On the Quantum Invariant for the Spherical Seifert Manifold

TL;DR

This paper explores the Witten--Reshetikhin--Turaev SU(2) invariants for spherical Seifert manifolds, expressing them via Eichler integrals of modular forms and analyzing their asymptotic behavior and algebraic connections.

Contribution

It provides a novel expression of WRT invariants in terms of Eichler integrals and links modular forms to polyhedral groups for spherical Seifert manifolds.

Findings

WRT invariants expressed through Eichler integrals of modular forms.

Exact asymptotic expansion derived using nearly modular properties.

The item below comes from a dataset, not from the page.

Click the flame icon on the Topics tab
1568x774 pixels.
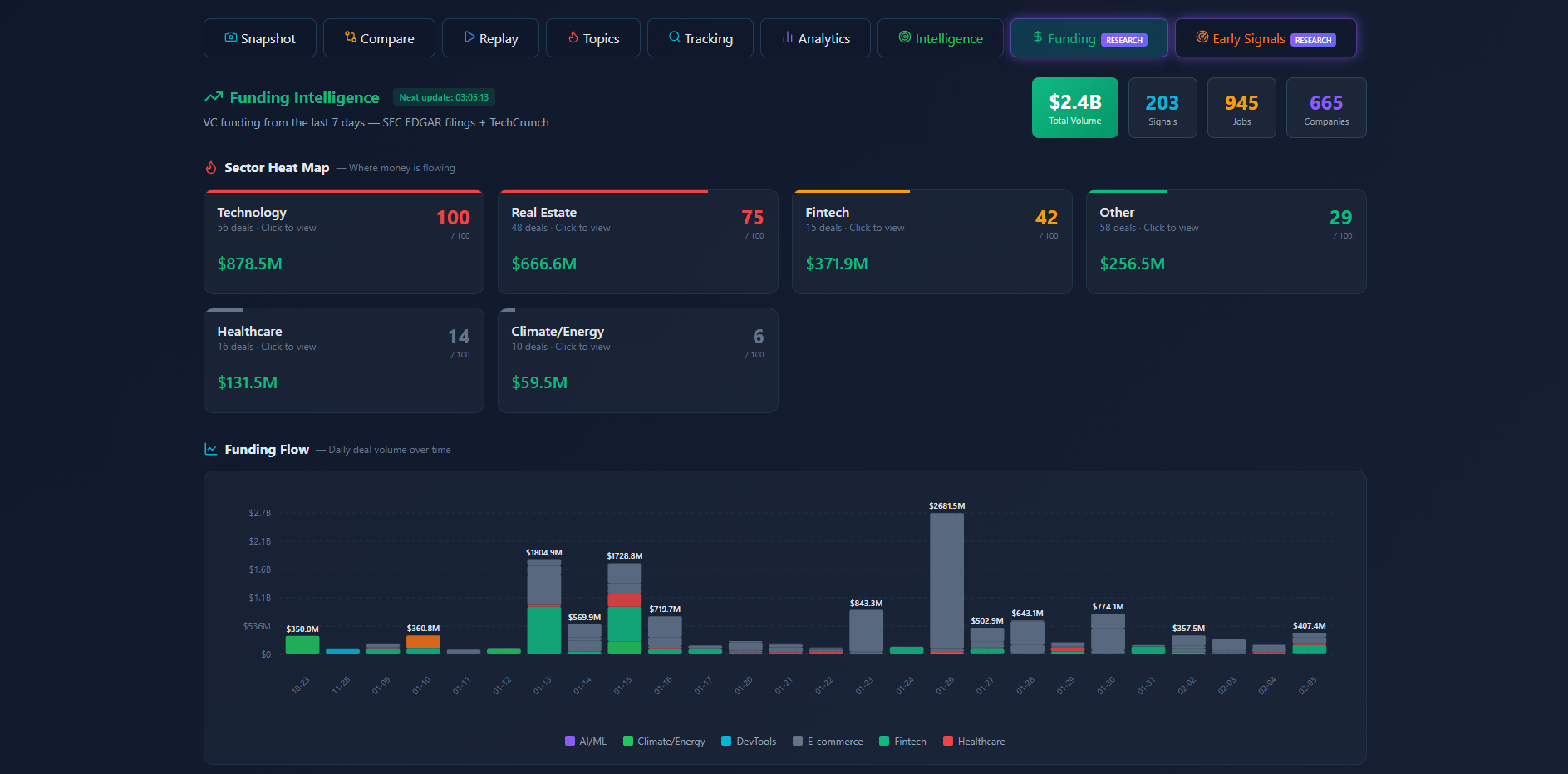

Connection established between modular forms and polyhedral group equations.

Abstract

We study the Witten--Reshetikhin--Turaev SU(2) invariant for the Seifert manifold $S^3/\Gamma$ where $\Gamma$ is a finite subgroup of SU(2). We show that the WRT invariants can be written in terms of the Eichler integral of the modular forms with half-integral weight, and we give an exact asymptotic expansion of the invariants by use of the nearly modular property of the Eichler integral. We further discuss that those modular forms have a direct connection with the polyhedral group by showing that the invariant polynomials of modular forms satisfy the polyhedral equations associated to $\Gamma$.